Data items
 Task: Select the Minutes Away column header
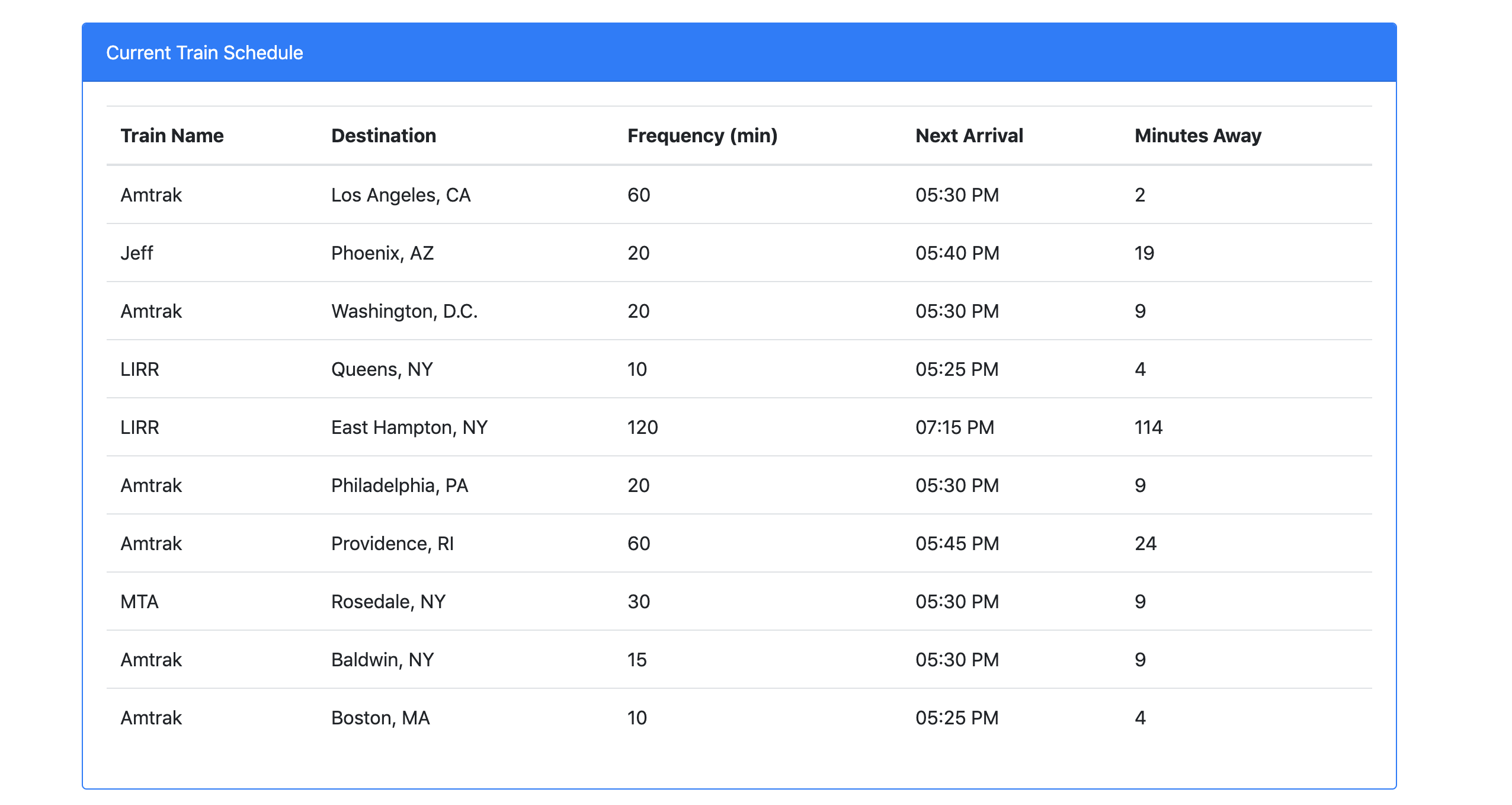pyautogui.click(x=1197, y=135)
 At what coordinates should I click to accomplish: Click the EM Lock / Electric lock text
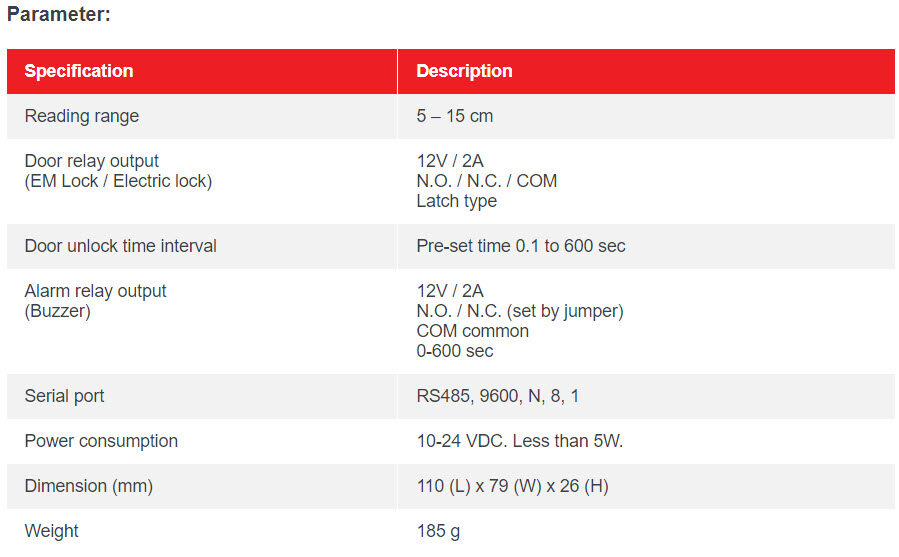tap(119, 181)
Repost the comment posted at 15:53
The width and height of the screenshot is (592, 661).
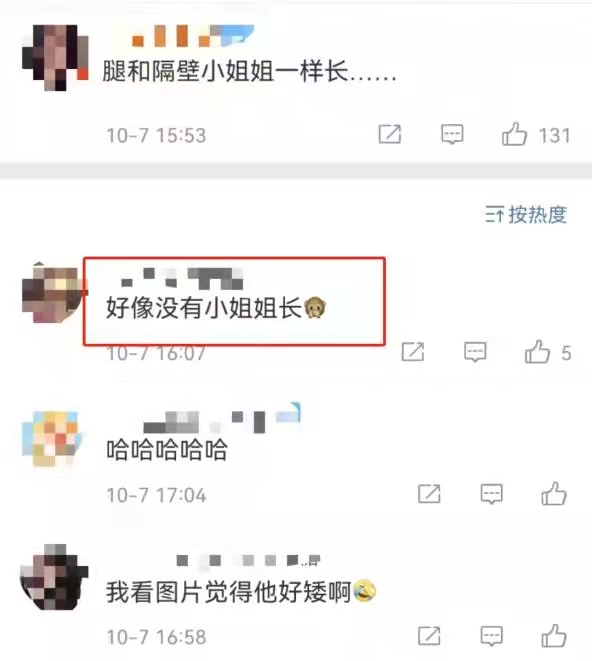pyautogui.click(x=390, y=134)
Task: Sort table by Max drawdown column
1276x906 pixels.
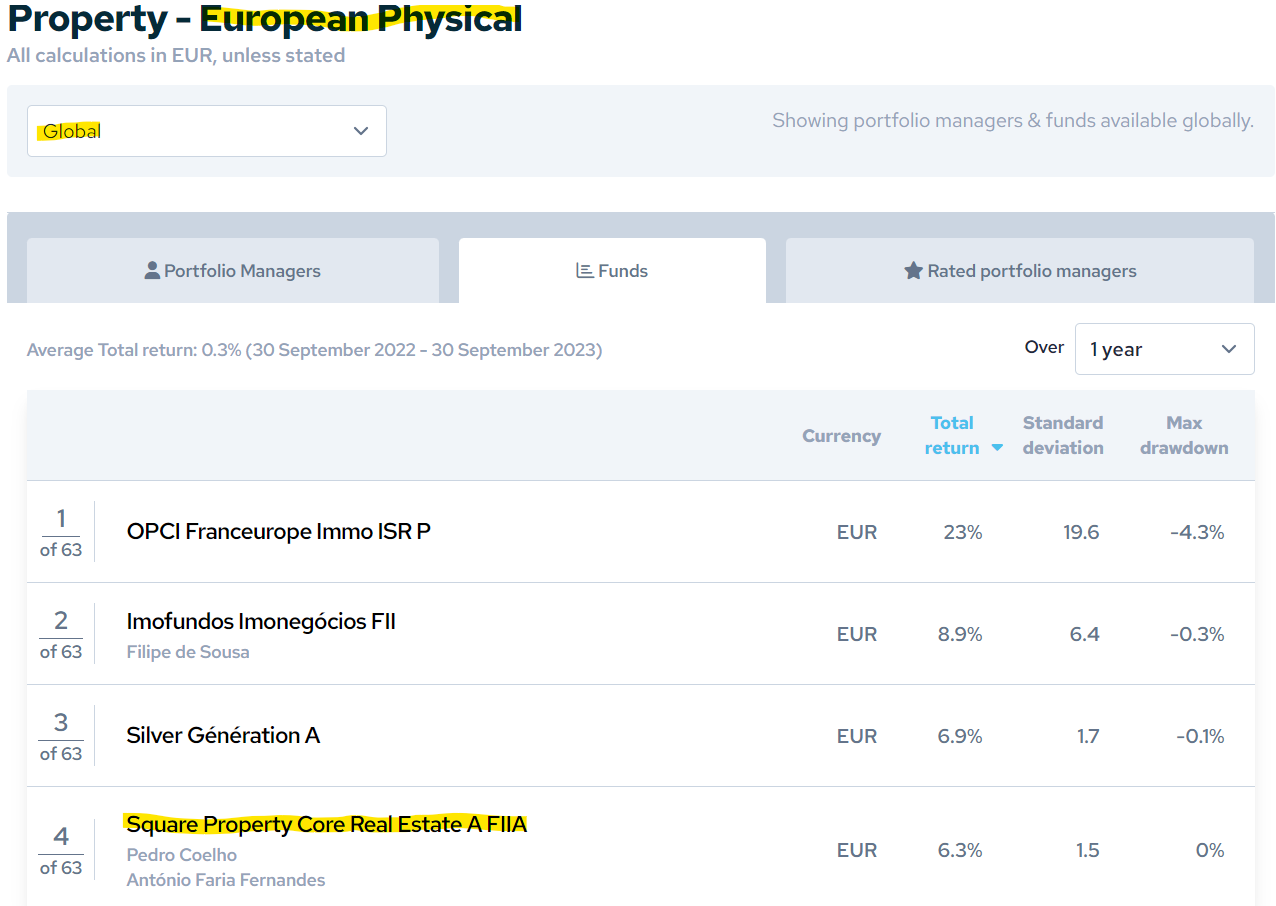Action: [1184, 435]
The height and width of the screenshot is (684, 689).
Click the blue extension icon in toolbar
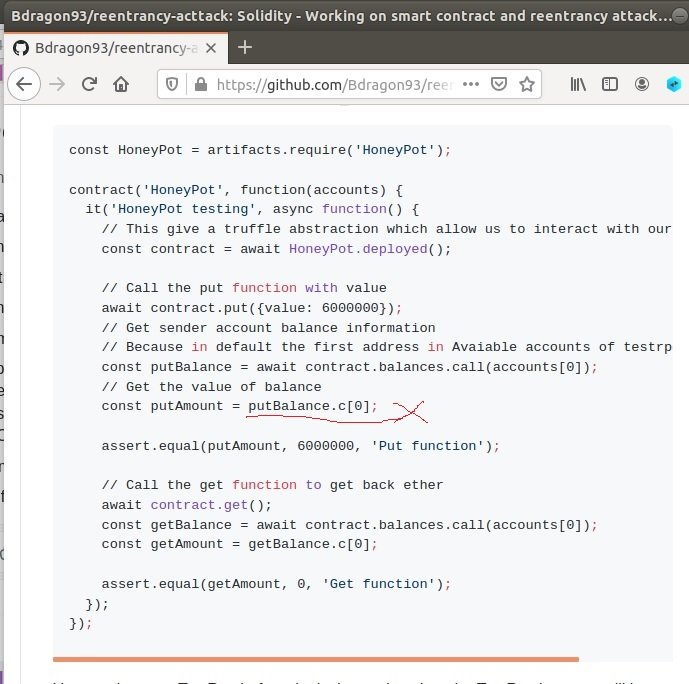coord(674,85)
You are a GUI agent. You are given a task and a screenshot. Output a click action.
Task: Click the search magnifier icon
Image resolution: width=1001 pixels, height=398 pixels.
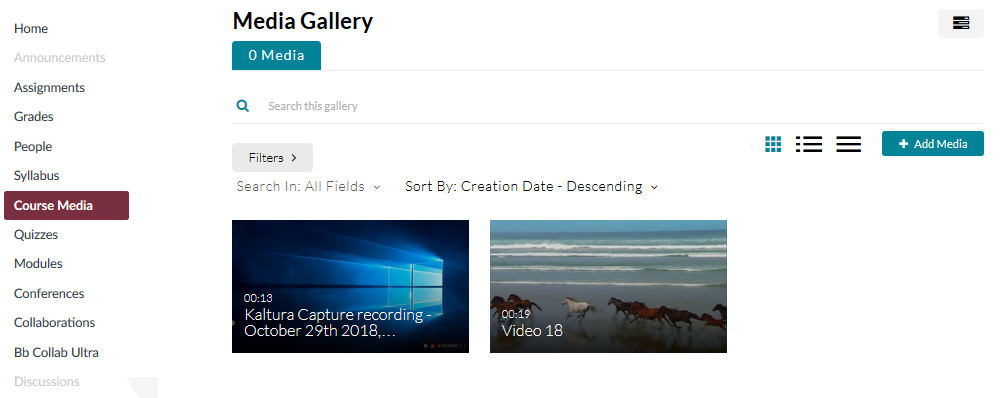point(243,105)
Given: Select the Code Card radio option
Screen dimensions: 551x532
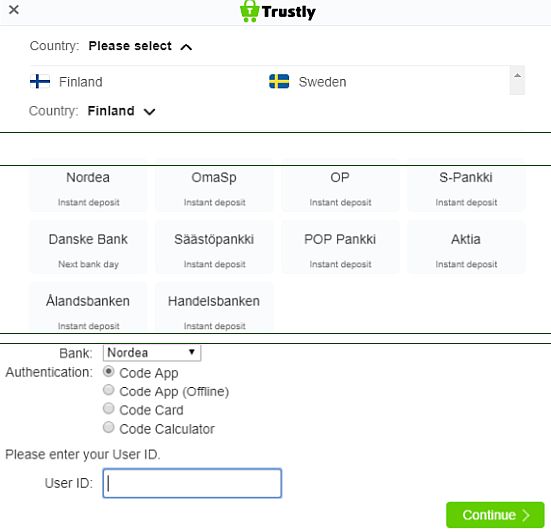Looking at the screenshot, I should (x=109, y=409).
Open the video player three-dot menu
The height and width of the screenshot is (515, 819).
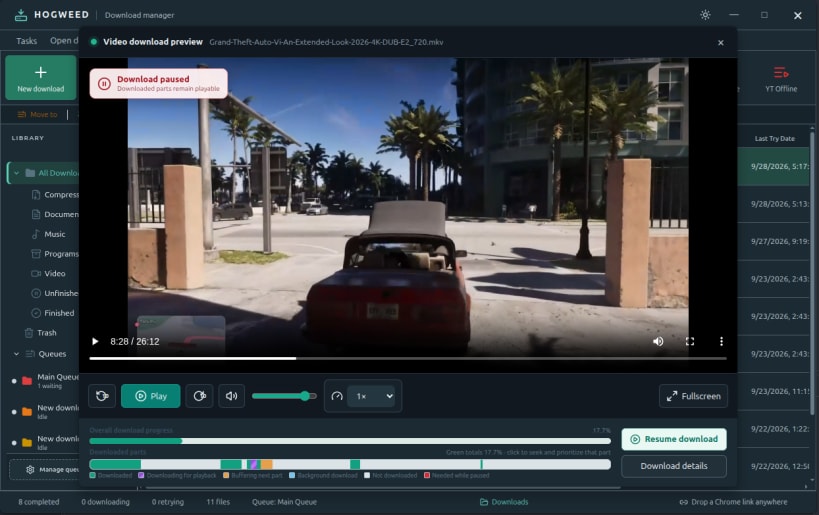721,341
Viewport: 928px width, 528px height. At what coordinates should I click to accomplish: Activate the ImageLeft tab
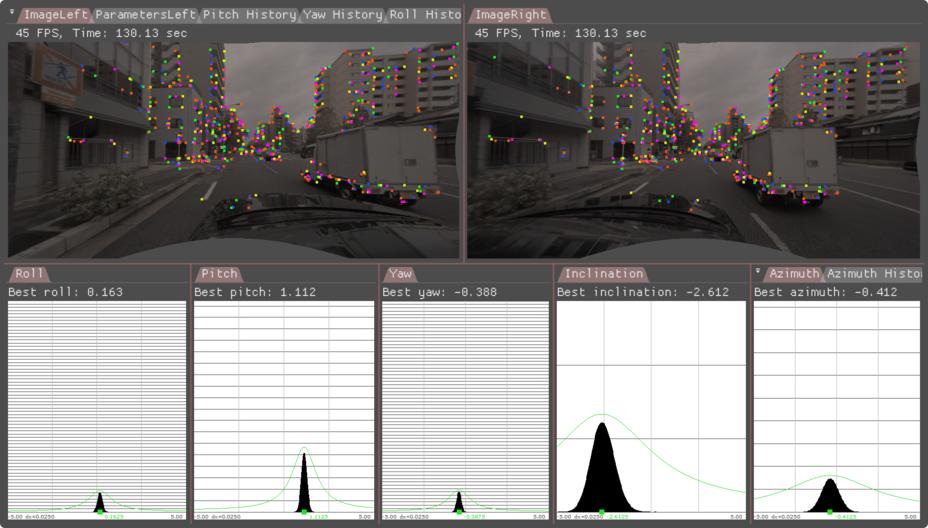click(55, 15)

Task prompt
From the records above, copy exactly the lines starting at the one with "The height and width of the screenshot is (684, 689)." and ending at the one with "Given: Select the Code Card radio option", and no others. Pictures stay out.

The completed task
The height and width of the screenshot is (684, 689).
Click the blue extension icon in toolbar
coord(674,85)
You are a GUI agent. You are given a task and a screenshot. Output a click action.
Task: Click the search magnifier icon
Image resolution: width=1001 pixels, height=398 pixels.
point(243,105)
Given: Select the Code Card radio option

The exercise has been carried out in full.